### TASK INSTRUCTIONS
Copy the rows from the line containing "Given: Sort by the Value column arrow" through the end of the rows, replacing "folder icon" with "directory icon" and changing nothing else. Omit the pictures from your copy.

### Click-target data
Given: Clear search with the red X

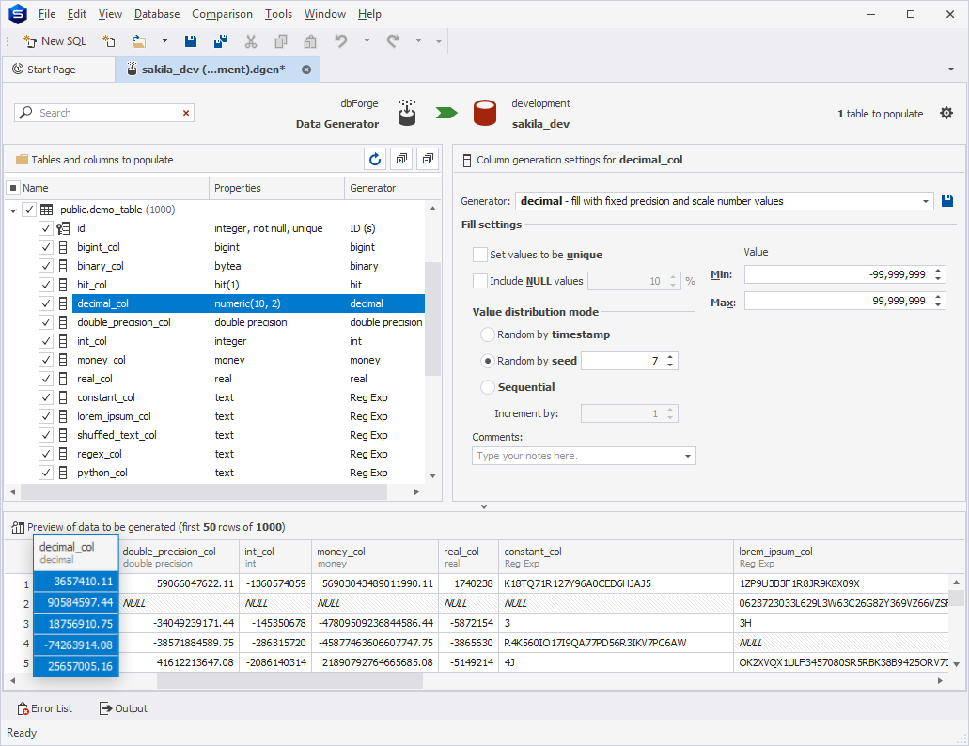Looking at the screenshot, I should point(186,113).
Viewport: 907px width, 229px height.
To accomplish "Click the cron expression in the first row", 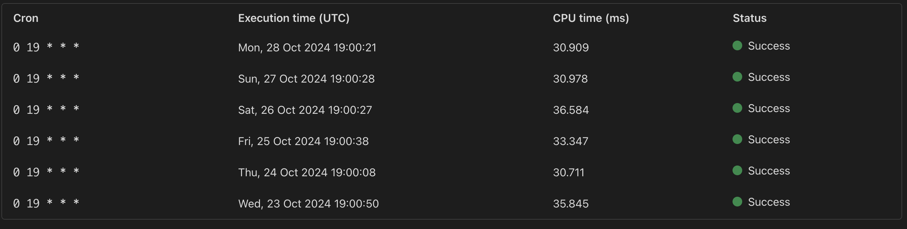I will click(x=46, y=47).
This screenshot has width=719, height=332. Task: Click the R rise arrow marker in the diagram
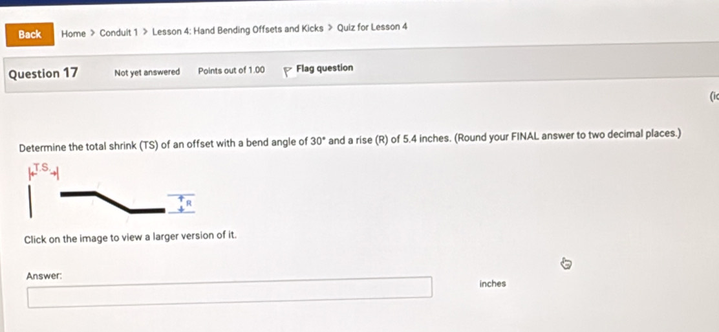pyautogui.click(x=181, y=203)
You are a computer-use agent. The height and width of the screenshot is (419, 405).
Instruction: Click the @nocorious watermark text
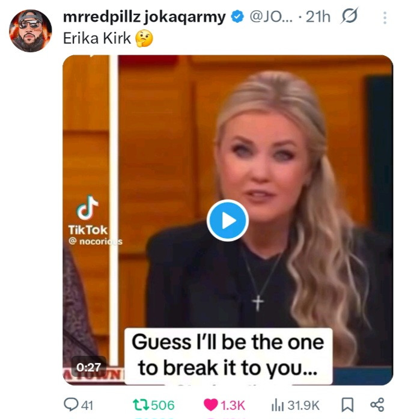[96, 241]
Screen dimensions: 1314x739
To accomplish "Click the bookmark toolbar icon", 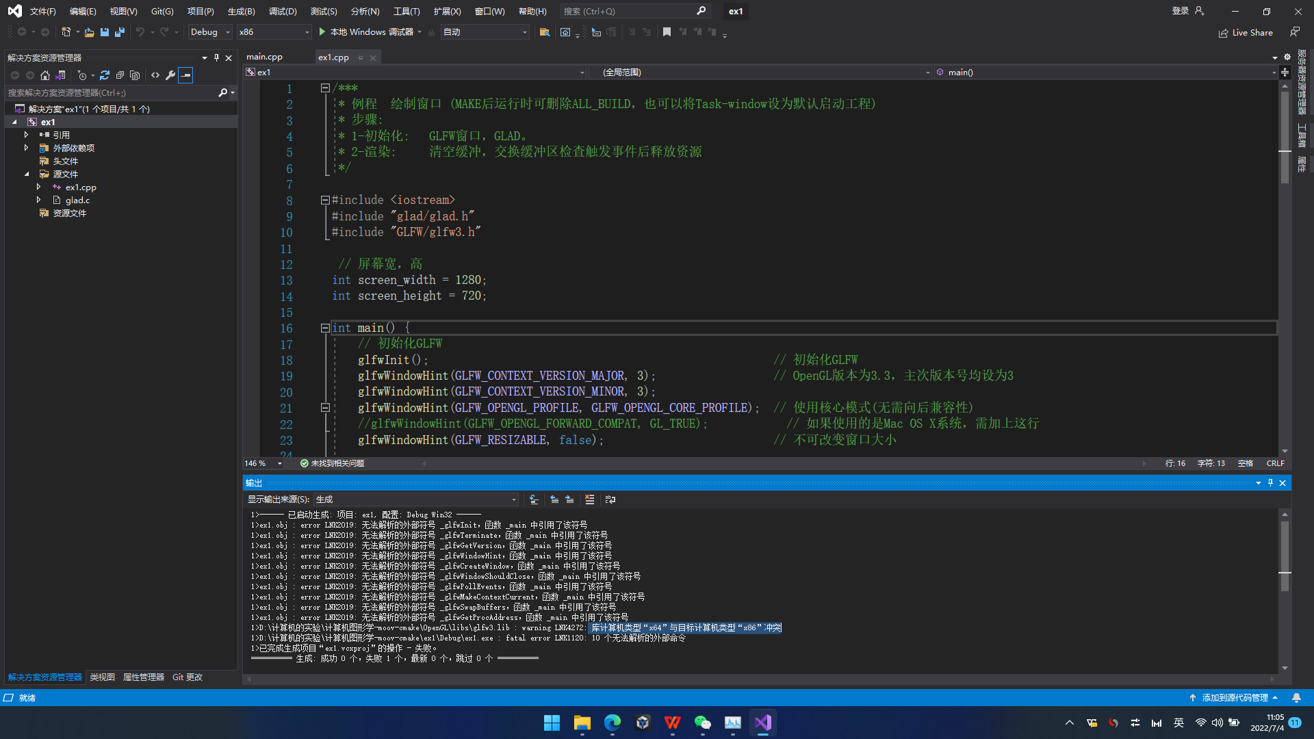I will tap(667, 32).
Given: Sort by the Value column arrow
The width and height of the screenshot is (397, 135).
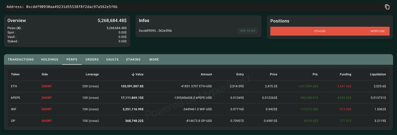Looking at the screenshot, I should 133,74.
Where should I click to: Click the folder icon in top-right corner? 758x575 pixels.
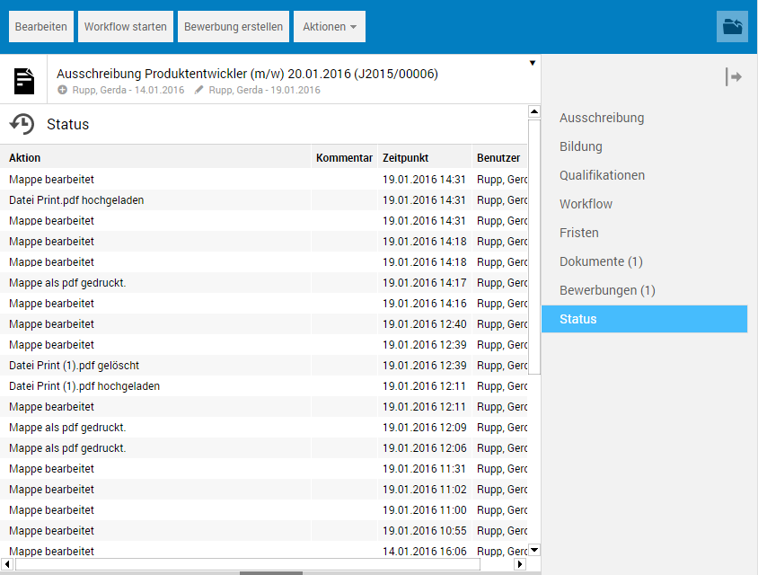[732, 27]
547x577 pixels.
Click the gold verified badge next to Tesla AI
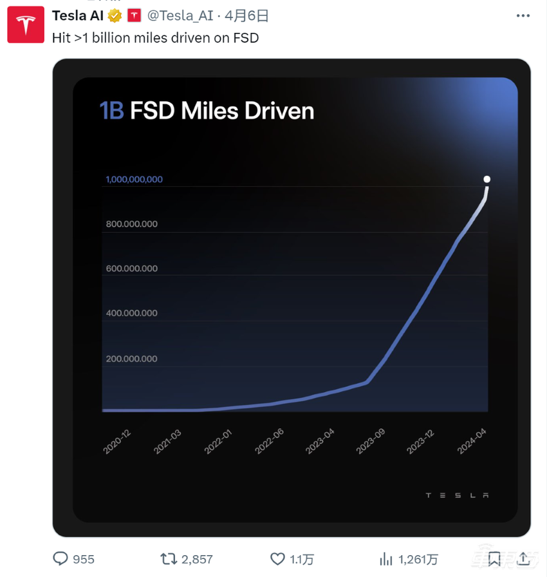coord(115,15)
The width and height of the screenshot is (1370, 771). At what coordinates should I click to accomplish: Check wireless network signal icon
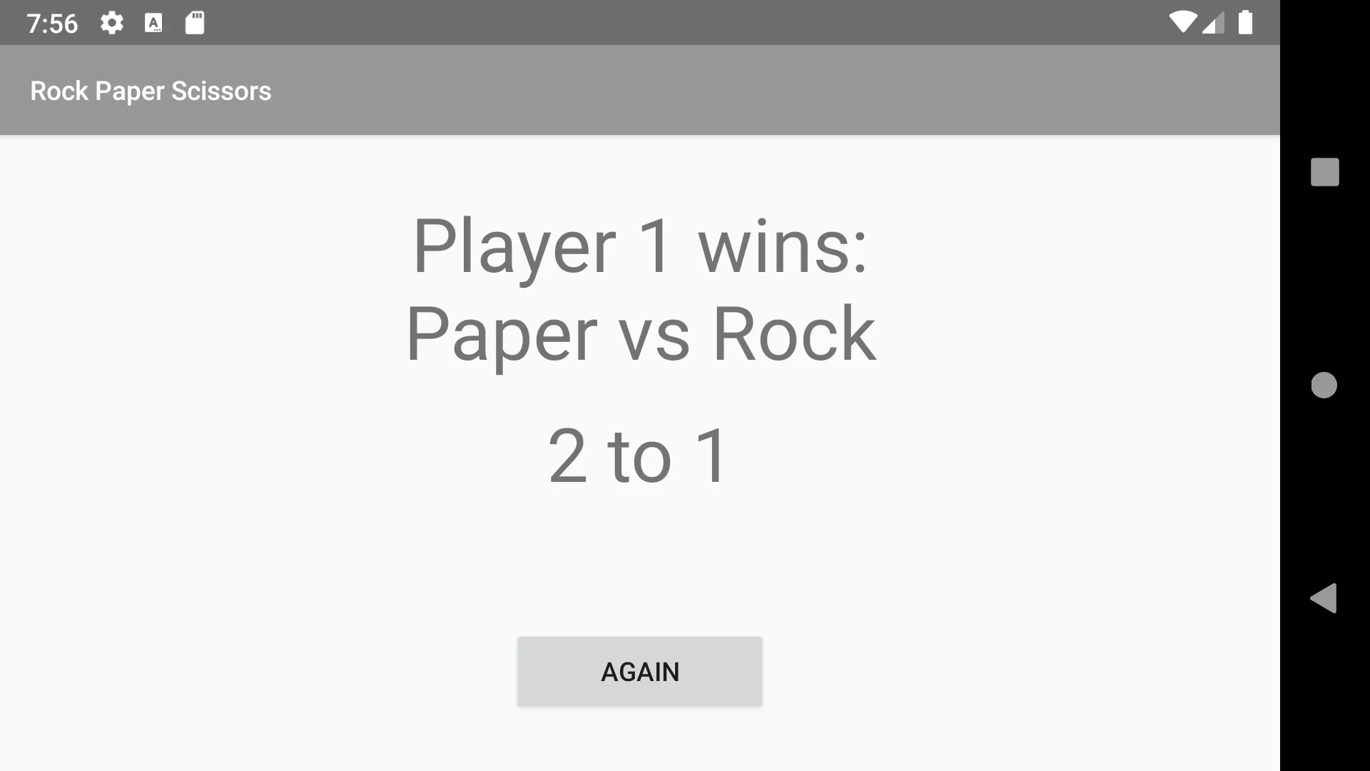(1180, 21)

### EXERCISE OUTPUT
Given: Sort by the Value column arrow
The width and height of the screenshot is (397, 135).
Looking at the screenshot, I should 133,74.
Where should I click to: Click the directory icon in top-right corner? 758x575 pixels.
[732, 27]
547x577 pixels.
Click the gold verified badge next to Tesla AI
coord(115,15)
The width and height of the screenshot is (1370, 771). At what coordinates should I click to accomplish: Check wireless network signal icon
(1180, 21)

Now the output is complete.